Herança Digital: O Tesouro Escondido que Pode Sumir se Não Planejado
O patrimônio de muitas pessoas hoje vai muito além de imóveis e investimentos tradicionais. Contas digitais, milhas aéreas, criptomoedas e saldos em aplicativos compõem uma parcela cada vez maior do que possuímos. No entanto, essa riqueza virtual frequentemente fica fora do radar, representando um desafio significativo quando se trata de planejamento sucessório.
Sem organização e registro adequados, a família pode sequer saber da existência desses ativos, ou pior, saber, mas não conseguir acessá-los. A falta de acesso a senhas ou a ausência de um mapa claro dos bens digitais pode levar à perda irreparável desse patrimônio.
Para evitar que isso aconteça, é fundamental entender o que constitui a herança digital e como garantir sua transferência aos herdeiros. Especialistas ouvidos pelo InfoMoney detalham os riscos e as soluções para proteger seus bens virtuais.
O Que Realmente Constitui a Herança Digital?
Muitos ainda associam herança digital apenas a redes sociais ou fotos. Contudo, o conceito é bem mais amplo e engloba ativos com valor financeiro direto. “O que costuma ser esquecido é justamente aquilo que não parece herança à primeira vista”, explica Gustavo Filippi, do Henneberg Ferreira Marques Advogados.
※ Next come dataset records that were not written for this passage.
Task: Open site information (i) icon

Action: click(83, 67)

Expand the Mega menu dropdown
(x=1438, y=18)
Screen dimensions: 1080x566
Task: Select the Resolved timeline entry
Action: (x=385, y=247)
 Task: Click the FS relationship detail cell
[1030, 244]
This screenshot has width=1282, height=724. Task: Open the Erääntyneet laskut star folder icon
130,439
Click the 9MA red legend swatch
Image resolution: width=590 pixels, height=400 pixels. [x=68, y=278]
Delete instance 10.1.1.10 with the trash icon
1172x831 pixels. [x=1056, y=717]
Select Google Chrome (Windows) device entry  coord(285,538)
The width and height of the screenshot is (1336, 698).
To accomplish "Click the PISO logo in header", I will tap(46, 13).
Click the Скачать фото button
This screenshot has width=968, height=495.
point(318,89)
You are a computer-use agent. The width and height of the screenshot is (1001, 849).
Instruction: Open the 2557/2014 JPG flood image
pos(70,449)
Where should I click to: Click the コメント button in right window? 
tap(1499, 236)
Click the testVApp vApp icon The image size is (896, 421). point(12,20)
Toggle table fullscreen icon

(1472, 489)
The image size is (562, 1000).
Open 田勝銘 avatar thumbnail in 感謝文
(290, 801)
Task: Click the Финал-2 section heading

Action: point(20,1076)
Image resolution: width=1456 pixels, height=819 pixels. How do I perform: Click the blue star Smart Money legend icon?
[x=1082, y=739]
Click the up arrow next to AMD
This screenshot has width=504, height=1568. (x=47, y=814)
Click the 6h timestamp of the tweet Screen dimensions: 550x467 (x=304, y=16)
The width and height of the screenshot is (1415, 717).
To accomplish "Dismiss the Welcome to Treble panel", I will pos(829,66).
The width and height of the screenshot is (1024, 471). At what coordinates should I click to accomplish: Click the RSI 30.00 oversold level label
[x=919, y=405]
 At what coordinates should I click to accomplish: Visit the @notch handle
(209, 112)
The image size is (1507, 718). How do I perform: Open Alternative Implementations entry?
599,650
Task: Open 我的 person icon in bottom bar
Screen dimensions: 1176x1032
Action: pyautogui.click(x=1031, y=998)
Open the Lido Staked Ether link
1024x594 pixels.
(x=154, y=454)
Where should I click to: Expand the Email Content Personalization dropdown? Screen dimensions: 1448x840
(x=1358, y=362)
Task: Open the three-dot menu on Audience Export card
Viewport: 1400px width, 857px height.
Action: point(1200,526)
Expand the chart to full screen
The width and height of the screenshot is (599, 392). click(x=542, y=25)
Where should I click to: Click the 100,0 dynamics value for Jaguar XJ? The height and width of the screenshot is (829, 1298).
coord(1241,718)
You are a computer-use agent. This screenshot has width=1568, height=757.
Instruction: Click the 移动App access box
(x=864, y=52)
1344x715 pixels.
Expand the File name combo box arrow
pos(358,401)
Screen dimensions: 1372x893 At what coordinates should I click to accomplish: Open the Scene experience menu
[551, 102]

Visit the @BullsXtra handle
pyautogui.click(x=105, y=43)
Esses valores podem estar espalhados por diversas plataformas e e-mails, e a falta de controle pessoal sobre o que se possui agrava o problema. Criptomoedas, milhas, saldos em carteiras digitais, créditos em aplicativos e receitas de conteúdo online são exemplos comuns, como aponta Lucas Bohun, do Gaia Silva Gaede Advogados.
“Na prática, é bem comum que tudo isso seja ignorado no planejamento sucessório, não por falta de valor, mas porque não se consegue identificar ou reconhecer o patrimônio no inventário”, alerta Bohun. A complexidade aumenta pois cada ativo digital possui suas próprias regras de acesso e transferência.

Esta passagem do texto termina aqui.